What this task involves: Copy out, word for word, the records from the line with "Click the red" through the line with "pos(408,45)", and leave the pictures out of your copy.

Dataset content:
++++++++++
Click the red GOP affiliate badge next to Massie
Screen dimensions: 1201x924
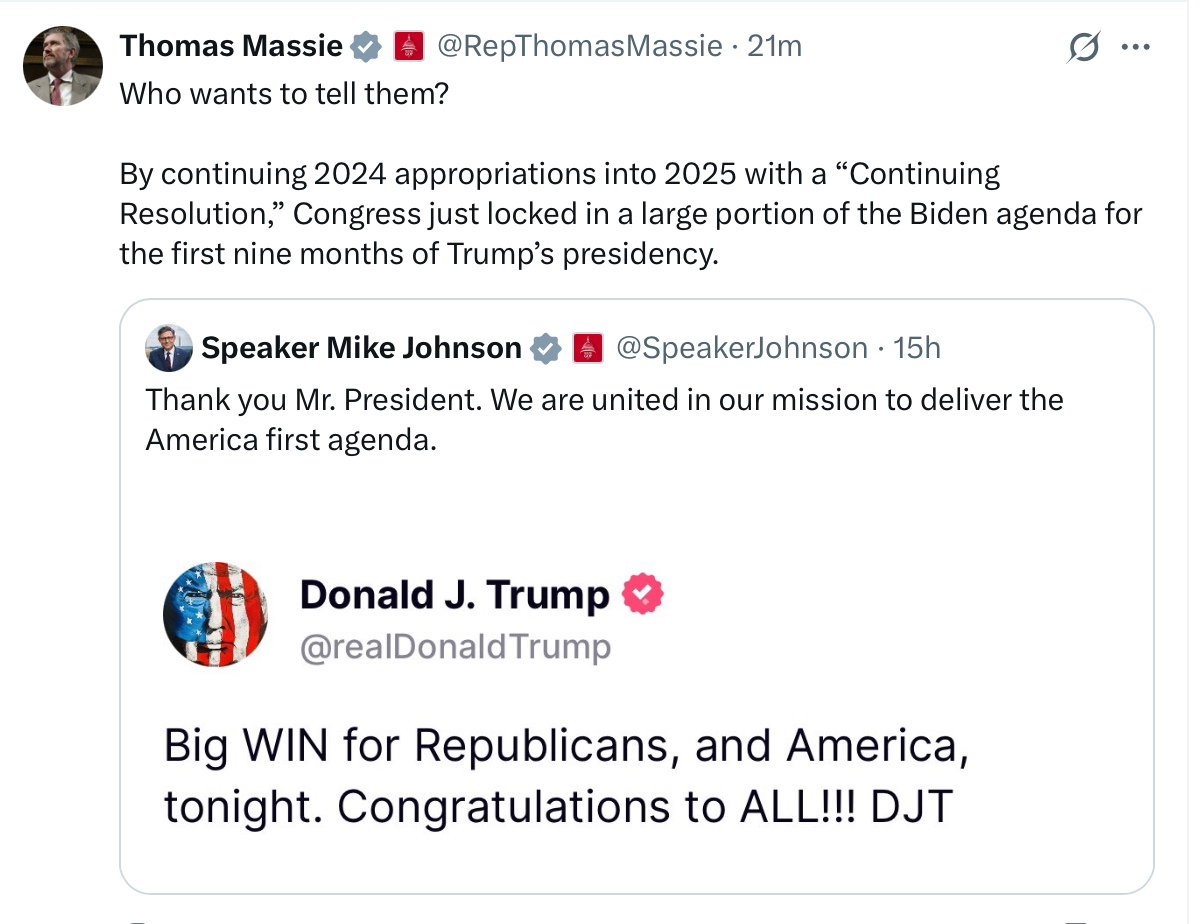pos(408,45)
++++++++++
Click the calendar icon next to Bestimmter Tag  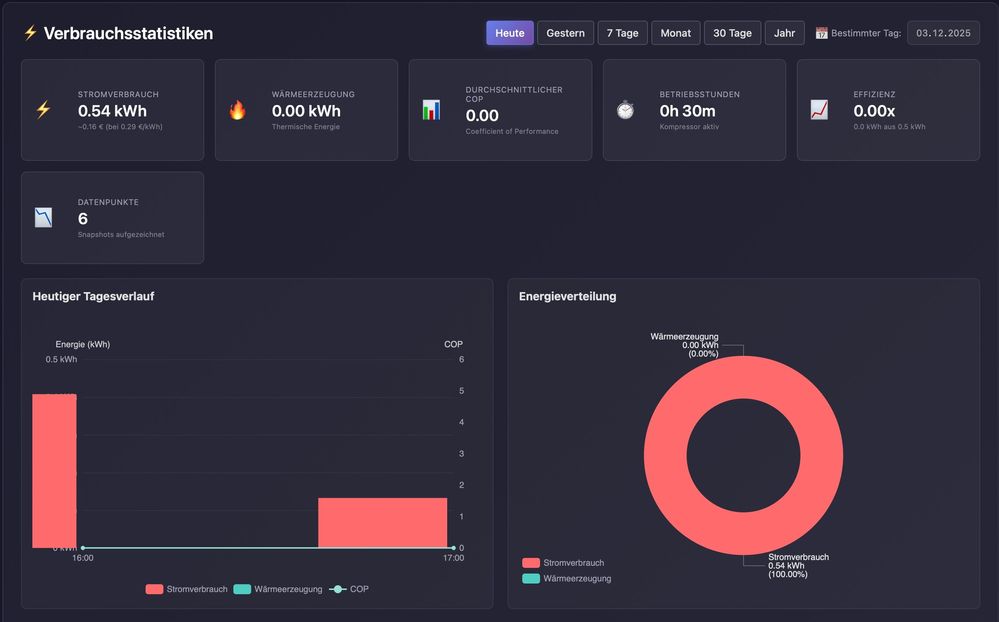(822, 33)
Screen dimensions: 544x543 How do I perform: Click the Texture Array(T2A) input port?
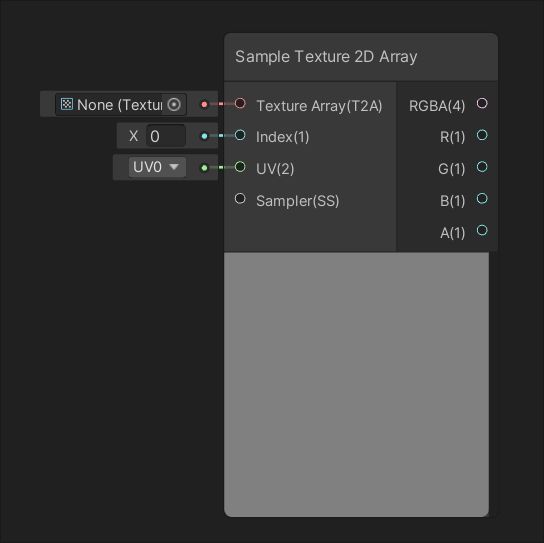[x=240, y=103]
++++++++++
Solution for this exercise:
Click the red GOP affiliate badge next to Massie
Screen dimensions: 1201x924
pos(408,45)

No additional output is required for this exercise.